傅旖, 马辰莺, 张露, 周菊英()   

  1. 苏州大学附属第一医院放疗科,苏州 215006
  • 收稿日期:2024-01-08 修回日期:2024-03-15 出版日期:2024-05-08 发布日期:2024-06-26
  • 通讯作者: 周菊英,Email:zhoujuyingsy@163.com
  • 基金资助:
    国家自然科学基金(82373204);国家自然科学基金(81602792);江苏省高等学校基础科学(自然科学)研究项目(23KJB310023);江苏省妇幼保健科研项目(F202210);“十四五”江苏省医学重点学科(ZDXK202235);苏州大学放射医学与辐射防护国家重点实验室资助项目(GZK1202101);苏州市科技计划(SLT201920);苏州市“科教兴卫”青年科技项目(KJXW2020008)

Research progress of habitat analysis in radiomics of malignant tumors

Fu Yi, Ma Chenying, Zhang Lu, Zhou Juying()   

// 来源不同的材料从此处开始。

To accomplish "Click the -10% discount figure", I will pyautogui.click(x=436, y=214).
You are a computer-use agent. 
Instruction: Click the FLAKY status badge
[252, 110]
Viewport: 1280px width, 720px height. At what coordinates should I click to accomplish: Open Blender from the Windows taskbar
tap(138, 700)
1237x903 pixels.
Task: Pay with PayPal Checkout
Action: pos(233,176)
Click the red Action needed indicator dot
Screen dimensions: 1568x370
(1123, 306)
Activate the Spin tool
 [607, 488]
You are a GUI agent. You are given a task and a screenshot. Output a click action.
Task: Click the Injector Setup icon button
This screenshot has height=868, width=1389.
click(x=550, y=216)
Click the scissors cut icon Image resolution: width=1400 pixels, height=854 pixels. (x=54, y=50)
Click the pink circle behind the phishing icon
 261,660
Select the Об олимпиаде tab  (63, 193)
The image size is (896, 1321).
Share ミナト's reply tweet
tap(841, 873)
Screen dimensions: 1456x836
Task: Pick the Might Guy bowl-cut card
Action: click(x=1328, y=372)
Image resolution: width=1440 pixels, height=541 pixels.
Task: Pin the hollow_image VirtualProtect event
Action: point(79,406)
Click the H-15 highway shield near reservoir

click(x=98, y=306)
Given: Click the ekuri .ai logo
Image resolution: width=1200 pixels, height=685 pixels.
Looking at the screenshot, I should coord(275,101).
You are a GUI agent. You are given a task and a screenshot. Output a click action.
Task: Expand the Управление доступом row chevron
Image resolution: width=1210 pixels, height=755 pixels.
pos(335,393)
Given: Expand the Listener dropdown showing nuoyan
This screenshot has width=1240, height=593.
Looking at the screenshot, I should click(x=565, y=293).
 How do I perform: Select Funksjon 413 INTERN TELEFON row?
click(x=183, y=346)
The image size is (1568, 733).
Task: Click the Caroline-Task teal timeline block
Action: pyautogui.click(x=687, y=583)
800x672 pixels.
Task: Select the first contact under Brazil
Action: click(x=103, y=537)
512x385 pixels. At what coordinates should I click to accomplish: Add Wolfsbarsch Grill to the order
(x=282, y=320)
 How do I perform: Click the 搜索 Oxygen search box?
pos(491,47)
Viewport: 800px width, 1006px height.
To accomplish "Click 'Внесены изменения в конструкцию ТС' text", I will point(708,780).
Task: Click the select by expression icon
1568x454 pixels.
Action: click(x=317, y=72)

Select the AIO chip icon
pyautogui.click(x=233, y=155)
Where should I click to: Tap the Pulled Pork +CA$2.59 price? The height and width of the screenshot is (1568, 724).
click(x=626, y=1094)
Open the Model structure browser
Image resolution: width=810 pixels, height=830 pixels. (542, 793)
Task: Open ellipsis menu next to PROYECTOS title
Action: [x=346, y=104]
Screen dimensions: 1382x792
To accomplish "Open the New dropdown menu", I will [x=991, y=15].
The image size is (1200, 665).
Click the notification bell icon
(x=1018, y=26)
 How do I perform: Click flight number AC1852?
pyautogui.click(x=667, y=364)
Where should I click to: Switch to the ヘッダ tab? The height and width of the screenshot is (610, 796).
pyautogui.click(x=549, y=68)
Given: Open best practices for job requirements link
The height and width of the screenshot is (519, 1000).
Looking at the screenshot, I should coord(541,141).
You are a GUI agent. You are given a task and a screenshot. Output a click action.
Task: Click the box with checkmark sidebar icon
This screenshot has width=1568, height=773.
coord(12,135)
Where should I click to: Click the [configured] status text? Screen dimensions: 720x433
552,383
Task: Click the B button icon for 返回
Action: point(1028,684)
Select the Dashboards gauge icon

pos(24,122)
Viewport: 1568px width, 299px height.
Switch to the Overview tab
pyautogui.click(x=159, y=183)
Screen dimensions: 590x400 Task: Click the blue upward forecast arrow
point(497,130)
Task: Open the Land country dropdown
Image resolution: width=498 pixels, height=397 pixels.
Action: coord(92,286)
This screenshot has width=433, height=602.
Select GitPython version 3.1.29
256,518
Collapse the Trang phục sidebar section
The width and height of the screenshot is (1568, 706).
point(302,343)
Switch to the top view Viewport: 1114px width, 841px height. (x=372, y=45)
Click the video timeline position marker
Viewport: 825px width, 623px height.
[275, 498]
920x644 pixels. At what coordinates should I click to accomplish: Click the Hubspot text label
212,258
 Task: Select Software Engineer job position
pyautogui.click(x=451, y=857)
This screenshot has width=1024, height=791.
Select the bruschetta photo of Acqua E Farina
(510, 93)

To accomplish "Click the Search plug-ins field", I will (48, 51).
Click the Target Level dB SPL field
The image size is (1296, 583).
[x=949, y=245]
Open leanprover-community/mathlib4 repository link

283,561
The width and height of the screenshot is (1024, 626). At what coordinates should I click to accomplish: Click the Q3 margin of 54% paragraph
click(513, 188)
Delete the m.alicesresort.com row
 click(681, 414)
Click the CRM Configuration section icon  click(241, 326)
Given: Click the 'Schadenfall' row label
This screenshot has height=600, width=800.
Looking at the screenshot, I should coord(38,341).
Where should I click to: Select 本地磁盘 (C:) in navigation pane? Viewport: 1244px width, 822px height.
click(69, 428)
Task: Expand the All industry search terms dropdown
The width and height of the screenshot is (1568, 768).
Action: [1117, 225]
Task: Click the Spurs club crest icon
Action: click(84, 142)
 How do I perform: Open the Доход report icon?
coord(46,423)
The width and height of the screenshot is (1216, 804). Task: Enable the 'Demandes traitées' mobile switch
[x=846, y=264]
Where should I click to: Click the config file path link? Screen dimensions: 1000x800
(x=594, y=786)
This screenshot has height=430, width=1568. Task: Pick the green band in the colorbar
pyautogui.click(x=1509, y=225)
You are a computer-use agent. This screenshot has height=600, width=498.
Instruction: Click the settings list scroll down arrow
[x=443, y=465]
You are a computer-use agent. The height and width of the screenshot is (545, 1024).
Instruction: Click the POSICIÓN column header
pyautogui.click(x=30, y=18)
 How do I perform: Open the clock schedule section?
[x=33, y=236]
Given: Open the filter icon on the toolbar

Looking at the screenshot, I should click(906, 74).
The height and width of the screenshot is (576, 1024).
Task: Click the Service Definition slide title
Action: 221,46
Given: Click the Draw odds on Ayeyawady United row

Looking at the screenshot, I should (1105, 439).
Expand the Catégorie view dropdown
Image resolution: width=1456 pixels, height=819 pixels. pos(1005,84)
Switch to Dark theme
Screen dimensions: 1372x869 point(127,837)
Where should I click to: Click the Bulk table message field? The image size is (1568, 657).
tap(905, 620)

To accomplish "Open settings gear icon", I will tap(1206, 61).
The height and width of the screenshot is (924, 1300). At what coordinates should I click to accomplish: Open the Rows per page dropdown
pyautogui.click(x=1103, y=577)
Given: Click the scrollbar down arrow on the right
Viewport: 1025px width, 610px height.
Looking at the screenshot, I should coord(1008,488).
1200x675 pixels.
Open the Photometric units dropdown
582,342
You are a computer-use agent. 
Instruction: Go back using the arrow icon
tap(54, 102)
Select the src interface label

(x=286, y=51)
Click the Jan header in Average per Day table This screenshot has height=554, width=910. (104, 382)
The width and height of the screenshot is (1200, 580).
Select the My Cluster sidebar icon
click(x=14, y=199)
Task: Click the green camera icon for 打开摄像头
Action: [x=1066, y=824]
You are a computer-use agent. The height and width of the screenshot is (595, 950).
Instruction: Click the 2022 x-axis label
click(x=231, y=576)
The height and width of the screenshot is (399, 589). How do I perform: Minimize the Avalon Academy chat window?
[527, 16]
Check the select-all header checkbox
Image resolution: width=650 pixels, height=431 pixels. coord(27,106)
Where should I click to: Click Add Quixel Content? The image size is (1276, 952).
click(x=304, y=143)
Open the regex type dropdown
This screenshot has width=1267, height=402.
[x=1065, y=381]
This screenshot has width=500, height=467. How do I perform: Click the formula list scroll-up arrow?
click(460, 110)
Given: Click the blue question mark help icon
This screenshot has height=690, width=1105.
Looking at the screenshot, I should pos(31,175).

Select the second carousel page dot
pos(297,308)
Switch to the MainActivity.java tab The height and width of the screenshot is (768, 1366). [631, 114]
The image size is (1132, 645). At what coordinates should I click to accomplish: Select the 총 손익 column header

  1. Department of Radiation Oncology, First Affiliated Hospital of Soochow University, Suzhou 215006, China
  • Received:2024-01-08 Revised:2024-03-15 Online:2024-05-08 Published:2024-06-26
  • Contact: Zhou Juying, Email:zhoujuyingsy@163.com
  • Supported by:
    National Natural Science Foundation of China(82373204);National Natural Science Foundation of China(81602792);Jiangsu Provincial Higher Education Institutions General Program for Basic Sciences (Natural Sciences)(23KJB310023);Research Project of Maternal and Child Health in Jiangsu Province(F202210);"14th Five-Year Plan" Jiangsu Provincial Medical Key Discipline(ZDXK202235);Project of State Key Laboratory of Radiation Medicine and Protection of Soochow University(GZK1202101);Suzhou Science and Technology Plan(SLT201920);Suzhou City "Science and Education Promote Health" Youth Science and Technology Project(KJXW2020008)

摘要:

目前,针对传统影像组学的研究已逐渐成熟,但是它通常将肿瘤视为一个整体,高通量数据往往产生于整个肿瘤区域,无法表达明确的空间异质性。为挖掘肿瘤内部潜在的生物学信息,实现个体化精准诊疗,生境分析技术应运而生。该新技术提供了一种识别肿瘤微环境的新思路,其在传统影像组学的基础上,将具有相似表征的肿瘤细胞群进行聚类,并据此将肿瘤分割为多个亚区域,让肿瘤研究不再受限于观察者对影像特征描述的主观差异,最理想化地得到肿瘤空间异质性信息。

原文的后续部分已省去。